MeToo n’est pas un mouvement parti d’un camp politique. Il est parti des victimes elles-mêmes. La gauche l’a soutenu et encouragé, mais j’ai l’impression que c’est une bonne partie de la société qui a changé. Même s’il reste des secteurs où les idées sexistes continuent de prédominer.
Comment considérez-vous les différents regards portés sur les femmes dans des pays comme l’Iran ou l’Afghanistan et les discours qui sont tenus ici sur les tenues vestimentaires ?
Si cela avance ici, il ne faut évidemment pas crier victoire trop tôt. Il y a des pays, comme ceux que vous citez, et bien d’autres, où l’égalité hommes-femmes n’est pas du tout gagnée. Il est clair que l’idéologie islamiste est profondément sexiste et rétrograde sur le terrain du droit des femmes. C’est pour cela que le féminisme doit être universaliste. Je veux dire par là que son discours sur le droit des femmes ne doit pas s’arrêter aux frontières du monde occidental.
Pouvez-vous aller plus loin sur le ou les discours que l’on entend ici à propos du voile islamique qui serait un choix et une liberté ici et une contrainte là-bas…
On constate, dans les pays occidentaux, et donc ici en France, une dépolitisation de la question du voile. En réalité, le voile n’est pas un accessoire de mode ni un bout de tissu contrairement à ce que disent certaines féministes. C’est un drapeau. C’est un vêtement imposé par les islamistes dès qu’ils sont majoritaires quelque part. Dans les pays où ils ne sont pas majoritaires, ils militent activement pour que les femmes le portent parce que cela représente le modèle de société qu’ils souhaitent. Un modèle où les hommes et les femmes n’ont clairement pas le même statut et où le corps des femmes est un enjeu. Évidemment, il ne s’agit pas de dire que toute femme voilée est une militante pour une société comme la société afghane, iranienne, etc. Il y a des militantes, et il y a des femmes en quête spirituelle intérieure, par exemple. Il faut nuancer parce que, à l’échelle individuelle, il y a mille raisons de porter le voile.
Dans votre livre « La Gauche contre les Lumières ? », vous évoquez une critique de l’universalisme qui mènerait, sur le féminisme en l’occurrence, à des discours différentialistes à gauche. De fait, on craint aujourd’hui une montée de communautarismes qui s’opposent à l’universalisme.
Je dirais qu’en France, il y a deux extrêmes droites. Celle que l’on connaît avec le Rassemblement national et Reconquête d’une part, l’extrême droite islamiste d’autre part. Toutes deux jouent un rôle identitaire et fonctionnent en symbiose. Et ça, la gauche n’ose pas trop le dire.
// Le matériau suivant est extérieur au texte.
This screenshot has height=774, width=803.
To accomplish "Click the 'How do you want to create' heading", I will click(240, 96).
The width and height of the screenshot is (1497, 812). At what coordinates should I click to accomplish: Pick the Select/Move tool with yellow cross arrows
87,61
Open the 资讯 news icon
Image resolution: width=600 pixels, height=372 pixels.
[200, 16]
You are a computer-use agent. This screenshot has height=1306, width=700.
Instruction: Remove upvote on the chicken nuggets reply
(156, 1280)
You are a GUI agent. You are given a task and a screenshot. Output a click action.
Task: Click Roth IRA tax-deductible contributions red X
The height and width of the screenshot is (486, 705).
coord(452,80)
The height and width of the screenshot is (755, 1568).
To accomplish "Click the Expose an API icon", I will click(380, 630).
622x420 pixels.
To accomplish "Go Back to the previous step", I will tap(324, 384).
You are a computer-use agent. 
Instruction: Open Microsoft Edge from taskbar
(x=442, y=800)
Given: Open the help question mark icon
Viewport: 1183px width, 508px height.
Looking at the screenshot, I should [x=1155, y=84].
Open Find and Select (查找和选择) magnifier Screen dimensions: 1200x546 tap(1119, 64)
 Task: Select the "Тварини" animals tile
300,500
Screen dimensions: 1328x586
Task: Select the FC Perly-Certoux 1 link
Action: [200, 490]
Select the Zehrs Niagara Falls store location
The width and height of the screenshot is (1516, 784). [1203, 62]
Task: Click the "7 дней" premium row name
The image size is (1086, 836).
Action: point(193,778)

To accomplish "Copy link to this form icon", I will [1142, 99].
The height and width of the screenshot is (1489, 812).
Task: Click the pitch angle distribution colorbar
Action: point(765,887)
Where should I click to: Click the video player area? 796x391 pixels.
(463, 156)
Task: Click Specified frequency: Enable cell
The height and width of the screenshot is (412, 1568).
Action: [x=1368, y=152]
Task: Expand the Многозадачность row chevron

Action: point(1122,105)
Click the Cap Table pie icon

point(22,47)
Ou plutôt, il y a ceux qui, au PS, le disent et adoptent une attitude claire comme Michaël Delafosse, le maire de Montpellier, ou Carole Delga, la présidente de la Région Occitanie. Il y a ceux dont le discours varie en fonction de leur degré de complaisance vis-à-vis de la France insoumise, comme Olivier Faure. Et puis, il y a ceux qui, comme la France Insoumise, relaient la propagande islamiste. À chaque fois qu’il y a un sujet, ils s’alignent sur les positions des islamistes. Cela a par exemple été le cas lors de la polémique sur l’abaya. Et puis, à gauche, d’autres (les Verts, le PCF), sont un peu comme Olivier Faure. Dans l’ensemble, la gauche, pour dénoncer l’islamisme, est parfois gênée par la peur, légitime, de stigmatiser les musulmans de France. Mais il ne faut pas confondre l’islam et l’islamisme. Par ailleurs, la montée de l’extrême droite peut être paralysante. Mais ne pas dénoncer l’islamisme ne peut qu’aggraver la situation.